Problem requirements
Return, unchanged, the lines of the records starting at the line containing "This screenshot has width=1389, height=868." and ending at the line containing "Looking at the screenshot, I should pos(1430,481).", with both of those lines included.

(Dataset excerpt)
###

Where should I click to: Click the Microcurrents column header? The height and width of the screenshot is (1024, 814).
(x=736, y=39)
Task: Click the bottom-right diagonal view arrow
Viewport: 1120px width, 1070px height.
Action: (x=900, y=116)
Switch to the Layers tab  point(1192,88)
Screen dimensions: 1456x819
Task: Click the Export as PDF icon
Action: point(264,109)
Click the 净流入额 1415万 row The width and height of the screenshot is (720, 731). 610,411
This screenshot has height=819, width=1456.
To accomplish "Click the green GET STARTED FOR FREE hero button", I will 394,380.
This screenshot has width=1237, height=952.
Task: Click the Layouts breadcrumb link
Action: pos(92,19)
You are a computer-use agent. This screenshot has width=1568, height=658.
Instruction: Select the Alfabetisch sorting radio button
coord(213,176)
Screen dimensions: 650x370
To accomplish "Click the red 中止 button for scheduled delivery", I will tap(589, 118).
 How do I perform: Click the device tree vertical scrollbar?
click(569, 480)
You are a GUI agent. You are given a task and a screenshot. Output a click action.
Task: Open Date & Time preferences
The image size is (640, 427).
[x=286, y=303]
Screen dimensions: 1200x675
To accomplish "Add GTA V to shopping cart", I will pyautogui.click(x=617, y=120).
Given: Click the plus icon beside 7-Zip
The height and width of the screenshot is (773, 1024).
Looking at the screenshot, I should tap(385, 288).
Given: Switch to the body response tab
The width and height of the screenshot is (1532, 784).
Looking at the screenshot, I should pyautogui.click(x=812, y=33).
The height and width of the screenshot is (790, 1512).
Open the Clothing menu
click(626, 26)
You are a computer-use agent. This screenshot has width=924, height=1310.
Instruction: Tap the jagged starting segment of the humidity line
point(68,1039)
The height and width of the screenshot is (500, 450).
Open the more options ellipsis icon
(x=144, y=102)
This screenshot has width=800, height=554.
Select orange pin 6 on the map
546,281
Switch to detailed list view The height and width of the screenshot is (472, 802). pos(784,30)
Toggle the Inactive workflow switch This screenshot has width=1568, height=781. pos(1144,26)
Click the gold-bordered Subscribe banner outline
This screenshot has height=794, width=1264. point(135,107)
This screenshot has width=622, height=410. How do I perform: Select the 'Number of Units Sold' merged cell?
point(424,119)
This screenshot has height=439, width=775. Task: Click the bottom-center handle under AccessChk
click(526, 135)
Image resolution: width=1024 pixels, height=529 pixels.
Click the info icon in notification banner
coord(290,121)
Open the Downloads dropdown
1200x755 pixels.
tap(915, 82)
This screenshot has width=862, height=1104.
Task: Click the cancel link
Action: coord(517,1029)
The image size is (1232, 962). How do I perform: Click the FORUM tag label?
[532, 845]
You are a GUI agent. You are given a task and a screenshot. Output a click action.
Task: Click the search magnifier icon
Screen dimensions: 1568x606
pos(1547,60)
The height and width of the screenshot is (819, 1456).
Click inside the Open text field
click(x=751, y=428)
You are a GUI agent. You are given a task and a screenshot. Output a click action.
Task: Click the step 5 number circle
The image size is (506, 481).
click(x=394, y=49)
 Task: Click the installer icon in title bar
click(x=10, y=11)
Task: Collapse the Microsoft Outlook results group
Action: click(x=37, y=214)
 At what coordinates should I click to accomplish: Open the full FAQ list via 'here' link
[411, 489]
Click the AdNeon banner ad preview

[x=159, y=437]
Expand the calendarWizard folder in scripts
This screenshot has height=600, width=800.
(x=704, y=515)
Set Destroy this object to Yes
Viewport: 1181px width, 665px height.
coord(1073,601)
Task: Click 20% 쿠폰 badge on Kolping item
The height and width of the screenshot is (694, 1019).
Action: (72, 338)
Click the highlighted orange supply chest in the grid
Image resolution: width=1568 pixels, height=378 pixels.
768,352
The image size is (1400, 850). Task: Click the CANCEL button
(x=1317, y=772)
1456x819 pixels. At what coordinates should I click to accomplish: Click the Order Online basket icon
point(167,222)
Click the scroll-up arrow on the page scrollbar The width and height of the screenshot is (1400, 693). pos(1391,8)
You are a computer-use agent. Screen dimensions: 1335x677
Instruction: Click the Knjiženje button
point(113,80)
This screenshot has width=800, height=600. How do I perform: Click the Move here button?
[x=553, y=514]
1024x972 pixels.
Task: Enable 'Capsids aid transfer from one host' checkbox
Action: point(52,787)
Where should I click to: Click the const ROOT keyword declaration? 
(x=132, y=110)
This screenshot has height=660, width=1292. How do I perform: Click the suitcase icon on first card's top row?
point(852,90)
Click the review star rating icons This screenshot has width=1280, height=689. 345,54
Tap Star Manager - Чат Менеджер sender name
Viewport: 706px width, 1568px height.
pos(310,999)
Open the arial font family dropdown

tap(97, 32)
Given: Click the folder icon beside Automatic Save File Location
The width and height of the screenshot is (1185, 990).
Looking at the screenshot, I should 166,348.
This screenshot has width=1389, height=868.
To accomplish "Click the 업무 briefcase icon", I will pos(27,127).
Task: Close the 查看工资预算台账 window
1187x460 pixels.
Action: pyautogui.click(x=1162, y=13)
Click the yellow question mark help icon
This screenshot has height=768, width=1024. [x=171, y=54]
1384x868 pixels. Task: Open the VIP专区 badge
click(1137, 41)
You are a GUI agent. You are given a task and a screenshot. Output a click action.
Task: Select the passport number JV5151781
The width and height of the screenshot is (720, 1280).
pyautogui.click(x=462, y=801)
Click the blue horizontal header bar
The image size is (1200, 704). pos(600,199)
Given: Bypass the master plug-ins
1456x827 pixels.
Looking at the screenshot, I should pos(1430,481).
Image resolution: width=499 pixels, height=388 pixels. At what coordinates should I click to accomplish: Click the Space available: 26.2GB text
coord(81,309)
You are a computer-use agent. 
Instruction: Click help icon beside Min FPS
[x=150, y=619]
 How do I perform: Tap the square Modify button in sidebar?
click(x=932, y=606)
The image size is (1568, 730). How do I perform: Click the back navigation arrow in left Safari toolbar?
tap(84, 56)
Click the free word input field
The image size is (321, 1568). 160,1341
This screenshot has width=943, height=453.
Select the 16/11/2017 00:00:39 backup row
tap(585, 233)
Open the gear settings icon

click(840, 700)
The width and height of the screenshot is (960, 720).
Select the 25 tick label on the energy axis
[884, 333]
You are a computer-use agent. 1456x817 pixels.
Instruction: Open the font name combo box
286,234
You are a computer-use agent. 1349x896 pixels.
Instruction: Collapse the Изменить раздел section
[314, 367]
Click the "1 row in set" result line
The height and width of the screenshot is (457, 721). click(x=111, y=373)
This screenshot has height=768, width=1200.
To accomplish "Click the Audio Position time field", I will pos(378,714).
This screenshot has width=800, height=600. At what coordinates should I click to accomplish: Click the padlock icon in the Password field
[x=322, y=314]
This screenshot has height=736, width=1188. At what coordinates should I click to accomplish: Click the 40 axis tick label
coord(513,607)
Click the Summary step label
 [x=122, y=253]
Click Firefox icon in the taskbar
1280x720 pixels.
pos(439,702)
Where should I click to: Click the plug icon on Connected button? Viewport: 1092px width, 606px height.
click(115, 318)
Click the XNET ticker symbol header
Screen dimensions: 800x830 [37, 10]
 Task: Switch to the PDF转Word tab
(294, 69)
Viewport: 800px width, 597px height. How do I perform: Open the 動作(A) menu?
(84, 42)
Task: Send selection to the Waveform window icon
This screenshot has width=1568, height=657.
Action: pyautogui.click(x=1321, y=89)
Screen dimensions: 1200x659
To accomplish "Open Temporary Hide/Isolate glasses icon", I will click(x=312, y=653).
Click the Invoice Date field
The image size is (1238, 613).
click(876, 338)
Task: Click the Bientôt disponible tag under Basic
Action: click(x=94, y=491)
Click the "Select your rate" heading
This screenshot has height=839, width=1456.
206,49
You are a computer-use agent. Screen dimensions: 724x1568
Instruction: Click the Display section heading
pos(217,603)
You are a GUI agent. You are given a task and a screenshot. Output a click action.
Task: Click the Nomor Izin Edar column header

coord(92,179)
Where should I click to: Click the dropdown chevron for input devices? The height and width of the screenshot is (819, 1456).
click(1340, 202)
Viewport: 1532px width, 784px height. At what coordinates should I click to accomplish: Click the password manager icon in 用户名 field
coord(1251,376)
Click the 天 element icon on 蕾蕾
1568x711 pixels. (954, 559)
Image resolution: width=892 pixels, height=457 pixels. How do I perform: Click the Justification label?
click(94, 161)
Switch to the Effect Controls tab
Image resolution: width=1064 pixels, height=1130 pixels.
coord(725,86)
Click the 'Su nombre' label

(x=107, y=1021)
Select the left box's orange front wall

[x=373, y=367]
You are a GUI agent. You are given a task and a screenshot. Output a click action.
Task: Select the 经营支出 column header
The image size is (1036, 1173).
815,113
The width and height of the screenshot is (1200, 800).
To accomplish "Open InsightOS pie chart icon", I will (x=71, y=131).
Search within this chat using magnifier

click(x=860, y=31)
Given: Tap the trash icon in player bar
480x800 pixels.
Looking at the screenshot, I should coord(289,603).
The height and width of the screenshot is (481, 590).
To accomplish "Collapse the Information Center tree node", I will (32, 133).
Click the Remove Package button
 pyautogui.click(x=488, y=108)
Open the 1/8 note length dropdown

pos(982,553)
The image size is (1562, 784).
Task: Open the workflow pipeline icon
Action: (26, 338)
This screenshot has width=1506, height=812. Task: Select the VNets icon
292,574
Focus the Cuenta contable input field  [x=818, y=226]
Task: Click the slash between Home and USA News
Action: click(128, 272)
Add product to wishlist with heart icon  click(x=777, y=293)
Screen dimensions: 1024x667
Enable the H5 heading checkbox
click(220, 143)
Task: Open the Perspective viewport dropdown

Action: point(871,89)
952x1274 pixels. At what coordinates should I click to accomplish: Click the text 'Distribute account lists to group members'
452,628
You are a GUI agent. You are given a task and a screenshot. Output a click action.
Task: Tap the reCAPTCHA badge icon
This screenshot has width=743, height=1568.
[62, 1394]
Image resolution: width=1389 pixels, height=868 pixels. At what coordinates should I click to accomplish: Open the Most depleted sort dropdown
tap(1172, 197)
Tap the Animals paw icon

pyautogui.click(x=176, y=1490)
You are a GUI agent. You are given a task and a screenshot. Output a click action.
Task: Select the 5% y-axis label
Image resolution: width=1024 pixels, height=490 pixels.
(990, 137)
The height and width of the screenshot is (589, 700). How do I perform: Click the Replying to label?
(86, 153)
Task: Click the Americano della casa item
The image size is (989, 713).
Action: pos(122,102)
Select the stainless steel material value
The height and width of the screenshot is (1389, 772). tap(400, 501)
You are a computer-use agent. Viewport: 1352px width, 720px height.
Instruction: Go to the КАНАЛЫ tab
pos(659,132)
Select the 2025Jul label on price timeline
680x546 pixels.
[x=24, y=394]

###

Answer to the task
This screenshot has width=1389, height=868.
To accomplish "Click the 업무 briefcase icon", I will pos(27,127).
Task: Close the 查看工资预算台账 window
1187x460 pixels.
Action: pyautogui.click(x=1162, y=13)
Click the yellow question mark help icon
This screenshot has height=768, width=1024. [x=171, y=54]
1384x868 pixels. Task: Open the VIP专区 badge
click(1137, 41)
You are a GUI agent. You are given a task and a screenshot. Output a click action.
Task: Select the passport number JV5151781
The width and height of the screenshot is (720, 1280).
pyautogui.click(x=462, y=801)
Click the blue horizontal header bar
The image size is (1200, 704). pos(600,199)
Given: Bypass the master plug-ins
1456x827 pixels.
Looking at the screenshot, I should pos(1430,481).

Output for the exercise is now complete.